Het gebruik van de statistiek dat vrouwen 78 cent op de dollar verdienen als bewijs van ongebreidelde discriminatie is keer op keer ontkracht. Die statistiek houdt geen rekening met een heleboel keuzes die vrouwen en mannen maken – opleiding, jaren ervaring en gewerkte uren – die van invloed zijn op het inkomen. Als we een vruchtbare discussie willen voeren over een loonkloof tussen mannen en vrouwen, moeten we die voeren nadat de vergelijking is aangepast voor die factoren. In een Slate-artikel uit 2013 schreef Hanna Rosin, auteur van The End of Men, bijvoorbeeld:
De officiële statistieken van het Bureau of Labor Department laten zien dat het mediane inkomen van voltijdse vrouwelijke werknemers 77 procent is van het mediane inkomen van voltijdse mannelijke werknemers. Maar dat is iets heel anders dan “77 cent op de dollar voor hetzelfde werk als mannen.” Dat laatste wekt de indruk dat een man en een vrouw die naast elkaar staan en hetzelfde werk doen gedurende hetzelfde aantal uren, verschillende salarissen krijgen uitbetaald.
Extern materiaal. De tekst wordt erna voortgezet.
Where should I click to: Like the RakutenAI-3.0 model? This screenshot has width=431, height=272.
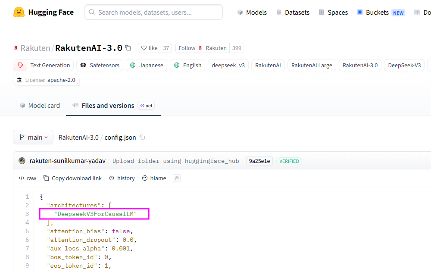[149, 48]
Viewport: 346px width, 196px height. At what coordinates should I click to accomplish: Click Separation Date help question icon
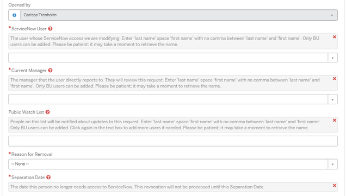pos(48,178)
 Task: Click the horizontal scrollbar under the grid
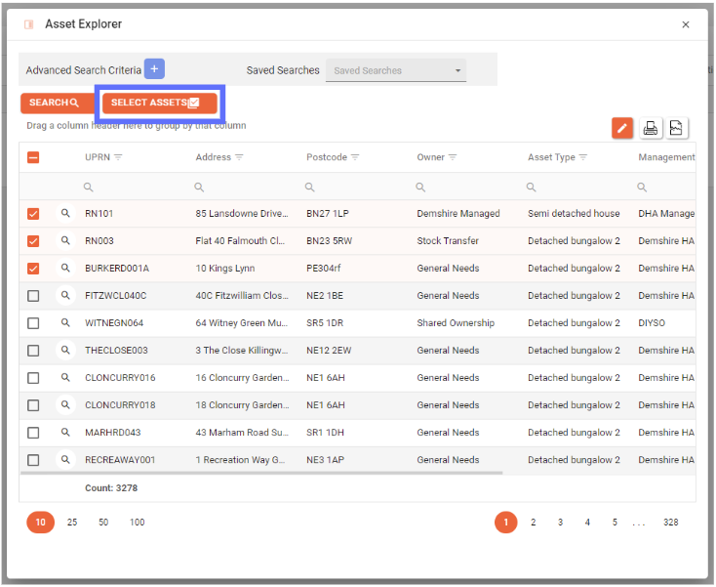(x=261, y=474)
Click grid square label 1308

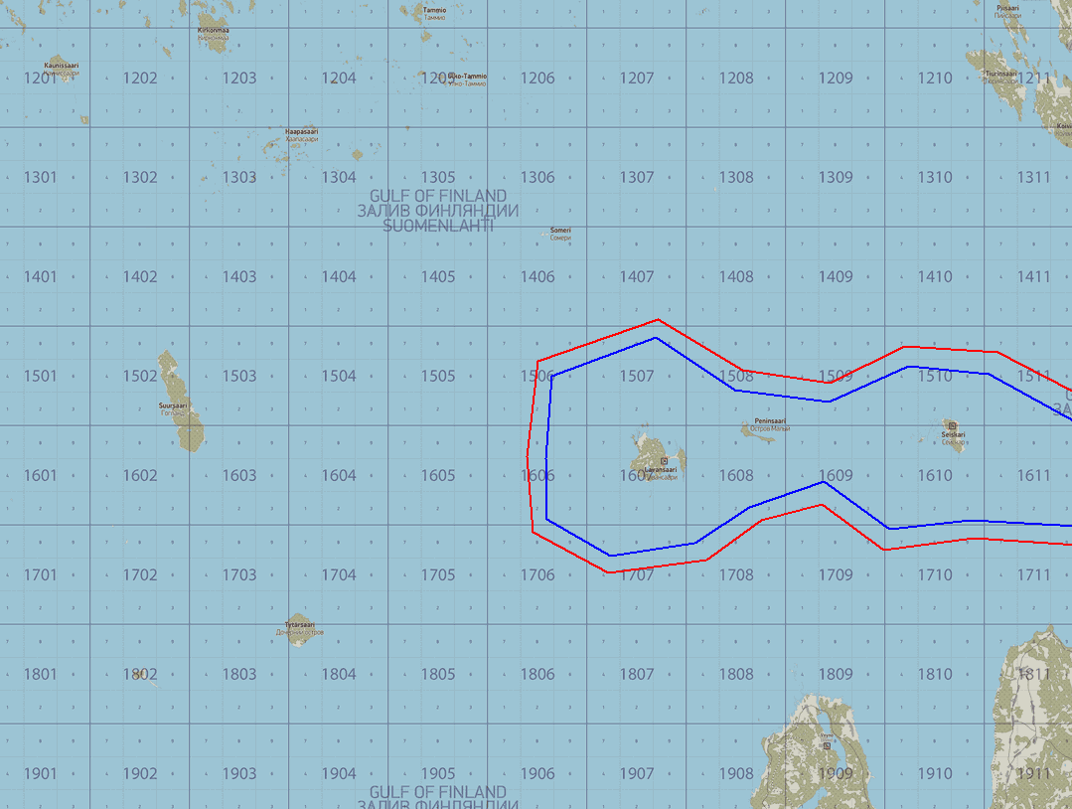[x=736, y=178]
Dat is helemaal niet het geval. “Voltijds” betekent officieel 35 uur, maar mannen werken meer uren dan vrouwen. Dat is het eerste probleem: We zouden mannen die 40 uur werken kunnen vergelijken met vrouwen die 35 uur werken.
Vrouwengroepen en politici, waaronder voormalig minister van Buitenlandse Zaken Hillary Clinton, blijven vrouwen vertellen dat ze bijna een kwart minder verdienen dan mannen en gebruiken deze statistiek om op te roepen tot wetgeving die verdere overheidsbemoeienis in de relatie tussen werkgever en werknemer invoert, zoals de Paycheck Fairness Act.
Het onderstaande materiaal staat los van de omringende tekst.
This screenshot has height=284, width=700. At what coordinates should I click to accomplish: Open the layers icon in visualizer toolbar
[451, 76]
Deze verkiezingscyclus hebben jonge vrouwen velen verrast, vooral Clinton, door verder te komen dan de traditionele feministische verhalen. Jonge vrouwen in New Hampshire, bijvoorbeeld, verwierpen de bewering van voormalig minister van Buitenlandse Zaken Madeleine Albright dat jonge vrouwen de plicht hadden om op Clinton te stemmen. Albright ging zelfs zover dat ze zei: “En onthoud dat er een speciale plaats in de hel is voor vrouwen die elkaar niet helpen.” Senator Bernie Sanders won 82% van de vrouwen onder de 30 in New Hampshire.
Collegevrouwen die al het verhaal van Clinton aanvechten dat ze op haar moeten stemmen omdat ze een vrouw is, moeten ook vraagtekens zetten bij haar gebruik van de ontkrachte bewering over de loonkloof tussen mannen en vrouwen.